··· Extracted data

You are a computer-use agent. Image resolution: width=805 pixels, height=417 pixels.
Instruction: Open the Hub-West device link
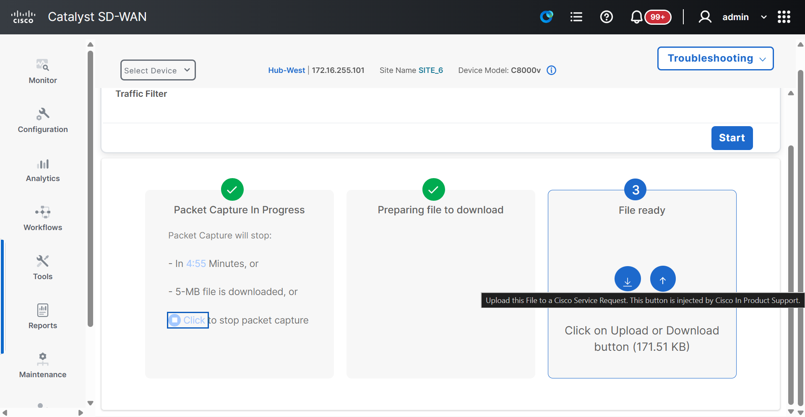pos(287,70)
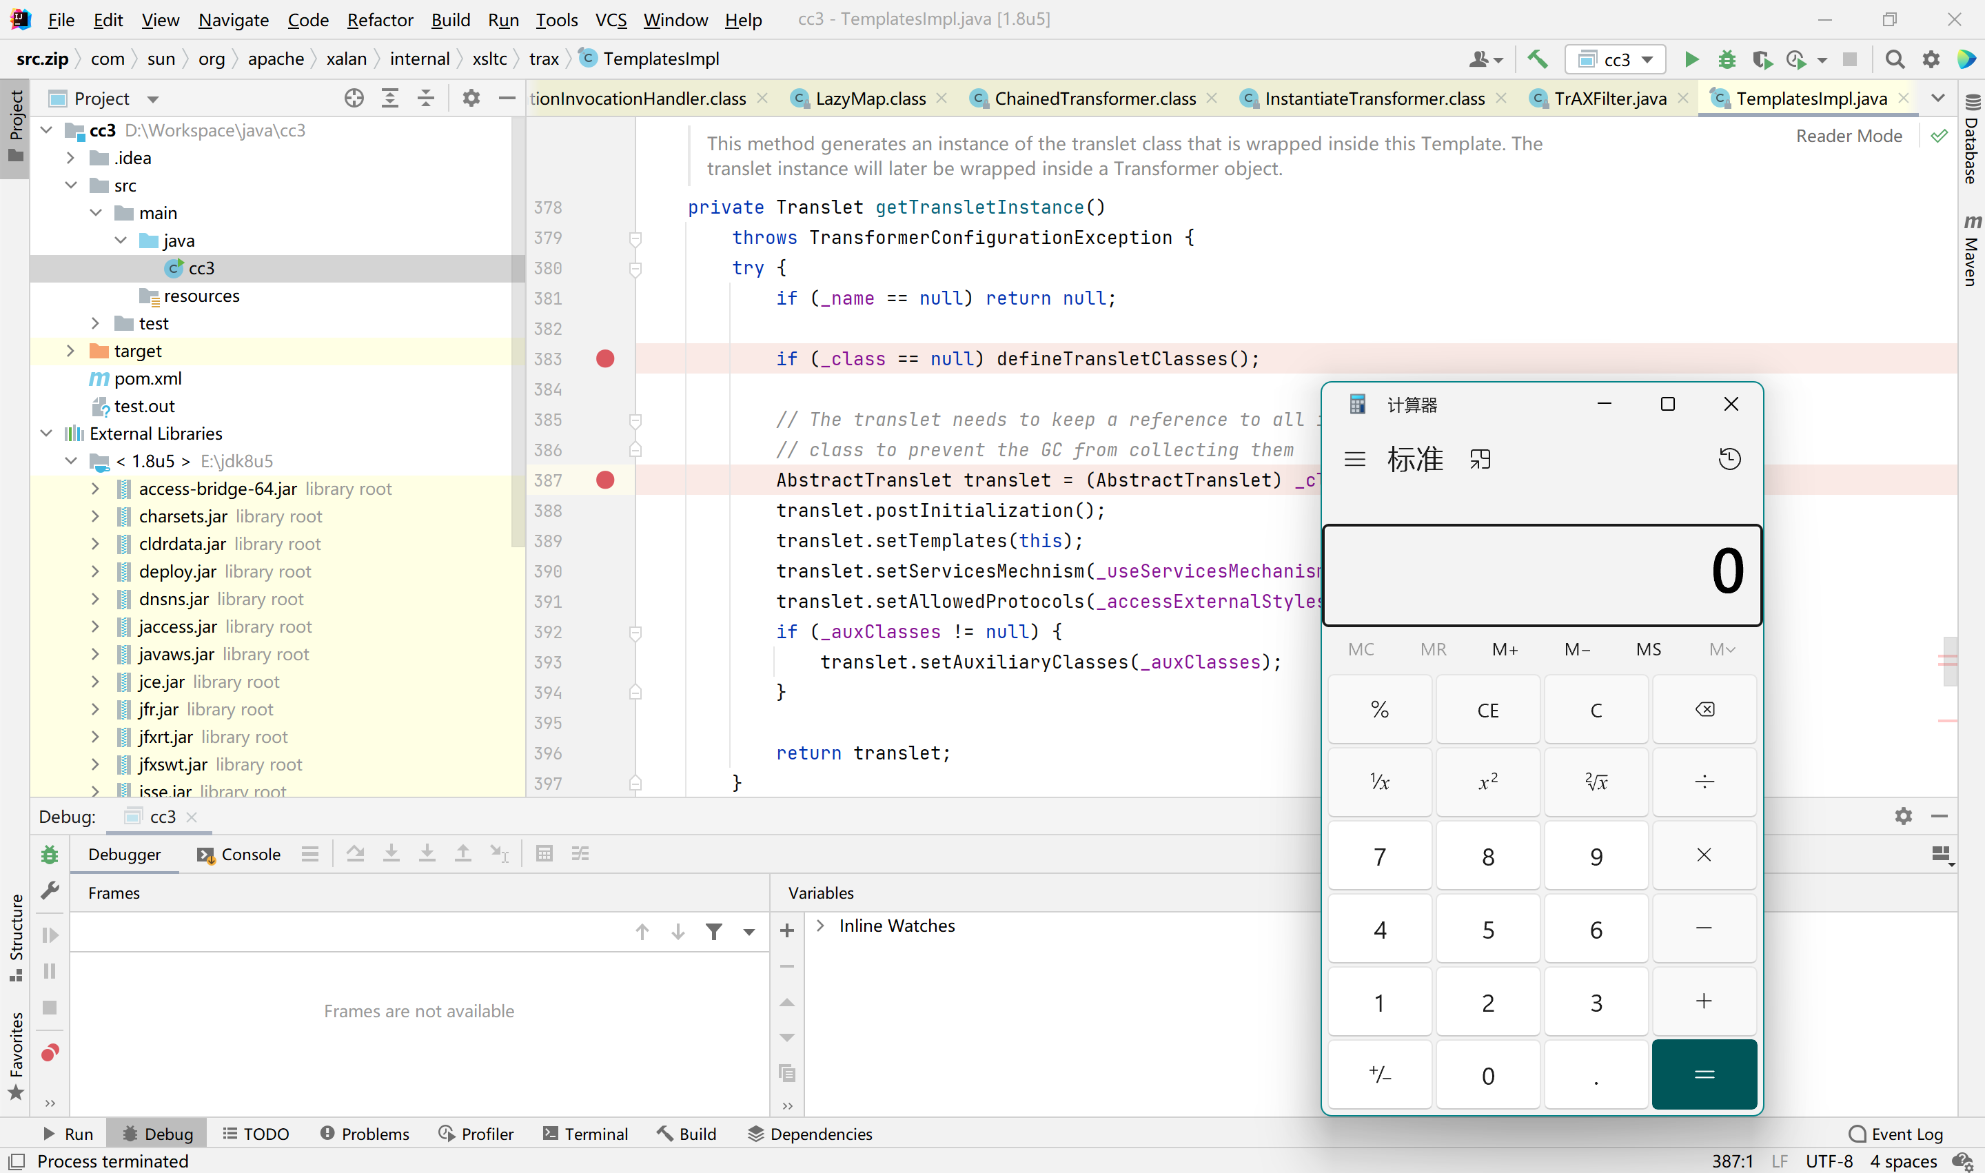Expand Inline Watches in Variables
The height and width of the screenshot is (1173, 1985).
tap(821, 926)
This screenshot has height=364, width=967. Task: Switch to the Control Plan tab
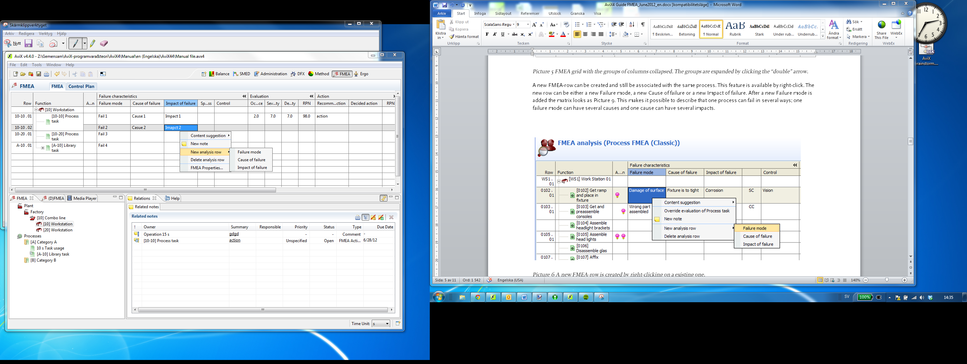[81, 86]
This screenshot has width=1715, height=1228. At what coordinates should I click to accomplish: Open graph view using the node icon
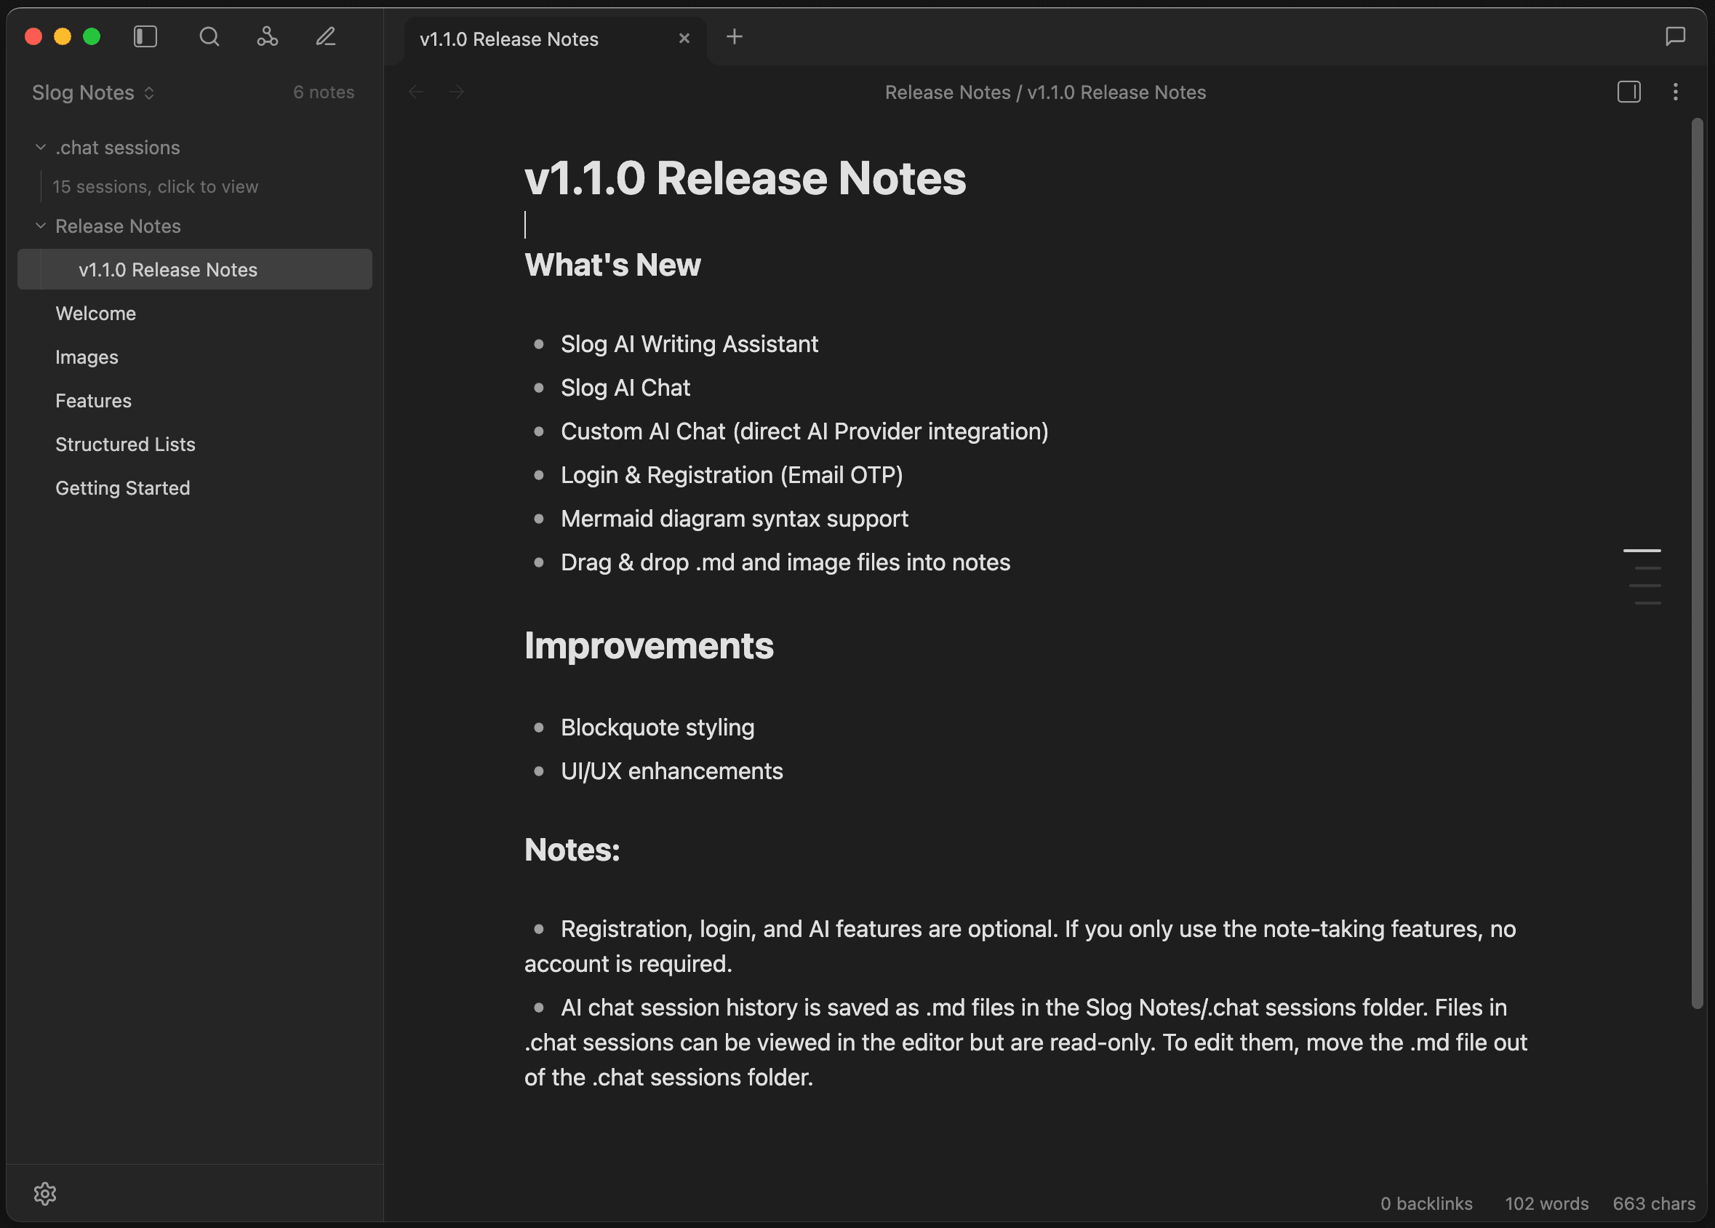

······

§ Exercise aim: The span to retype runs from the line containing "Instruction: Open the Hub-West device link" through the last line of the listing above, both ends included; copy it exactly, without pictures.

§ Solution to the exercise:
Instruction: Open the Hub-West device link
pos(287,70)
Expand Inline Watches in Variables
The height and width of the screenshot is (1173, 1985).
tap(821, 926)
This screenshot has height=364, width=967. Task: Switch to the Control Plan tab
[81, 86]
This screenshot has width=1715, height=1228. At what coordinates should I click to accomplish: Open graph view using the node icon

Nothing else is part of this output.